Emma Willard School - GirlSummer 2008 Home

A workshop for you

Choose one of three specific areas of focus – new this year!

If you adore the written word and prefer
a great novel to television; or if you simply
want to communicate more clearly,
effectively and creatively – welcome to
the wonderful world of GirlSummer’s
Writers’ Workshops. Our students work in
intensive writing workshops of limited
size. Ideas are exchanged and
discussions abound.

The writing program is often our most
popular, a testament to our creation of a
stimulating literary environment. Because
so many girls with a variety of interests
enroll in this course each year, we are
offering specific areas of focus, new for
the 2008 season.

Upon enrollment, each writing student selects a specific focus. Each focus described below is offered
all three sessions.

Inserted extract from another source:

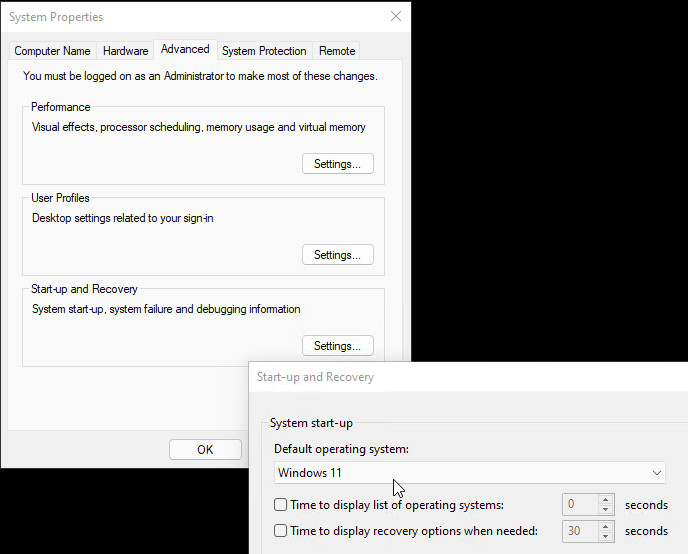Decrease operating systems list display seconds
Image resolution: width=688 pixels, height=554 pixels.
[605, 510]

If you have any questions about which track is best for your daughter - call us!


Creative Writing Workshop

This is our most popular creative writing workshop from previous summers. Students work on the mechanics
of writing and hone their skills in form, function, and style. Through a variety of projects, students apply
different critical tools to their writing, such as journaling, first-person expression, reporting, and writing in
response. Students truly come away from this program with a greater tool kit for inspiring and developing
their own work.

Storytelling & Fiction

In this workshop, students practice the art of telling stories both on paper and in voice. The ability to tell a
story – to communicate both subtly and powerfully – is an incredible skill, and it is a skill that is fun to learn too!
Students employ the important tools of journalling, fiction writing and public speaking to tell their stories.

Writing for Stage and Screen

There is writing that is meant to be read and writing that is meant to be performed. Here, students examine
what differentiates the two. They look at contemporary scripts as resources and then try their own hands at
play and screen writing. This workshop often collaborates with the Performing Arts group to see what
happens when words come off the page and onto the stage.